GIVEN TASK
Reproduce word for word everything from "The Flexibility of" down to "face of adversity." in the passage on disability below.

PASSAGE SHOWN
The Flexibility of Disability

Disability is not an all-or-nothing condition. It is a spectrum, and people who live with disabilities often manage their lives around their conditions. They may have good days where they can perform tasks independently, and they may have bad days when even the simplest tasks seem insurmountable. The ability to perform a specific task on occasion does not make someone any less disabled. Many disabled individuals adopt strategies, use assistive technology, and build routines to help them navigate their daily lives more efficiently. This does not negate their disability; rather, it shows their adaptability and resilience in the face of adversity.

Is It Discrimination?

The assumption that being able to complete certain tasks makes someone “not disabled” can indeed be a form of discrimination. This perspective dismisses the lived experiences of individuals who face significant challenges, even if they can perform basic activities independently. It can also lead to the denial of necessary support, accommodations, and benefits, based on an overly simplistic view of what disability entails.

By focusing only on what a person can do, rather than understanding the broader impact of their condition, society often overlooks the full scope of their disability. This kind of narrow thinking can perpetuate ableism—the discrimination and social prejudice against people with disabilities—by suggesting that only those who are completely dependent are “truly” disabled.

RECORDED INFORMATION
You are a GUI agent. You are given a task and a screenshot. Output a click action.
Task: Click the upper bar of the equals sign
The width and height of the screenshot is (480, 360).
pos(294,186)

RESPONSE TO THIS EXERCISE
The Flexibility of Disability

Disability is not an all-or-nothing condition. It is a spectrum, and people who live with disabilities often manage their lives around their conditions. They may have good days where they can perform tasks independently, and they may have bad days when even the simplest tasks seem insurmountable. The ability to perform a specific task on occasion does not make someone any less disabled. Many disabled individuals adopt strategies, use assistive technology, and build routines to help them navigate their daily lives more efficiently. This does not negate their disability; rather, it shows their adaptability and resilience in the face of adversity.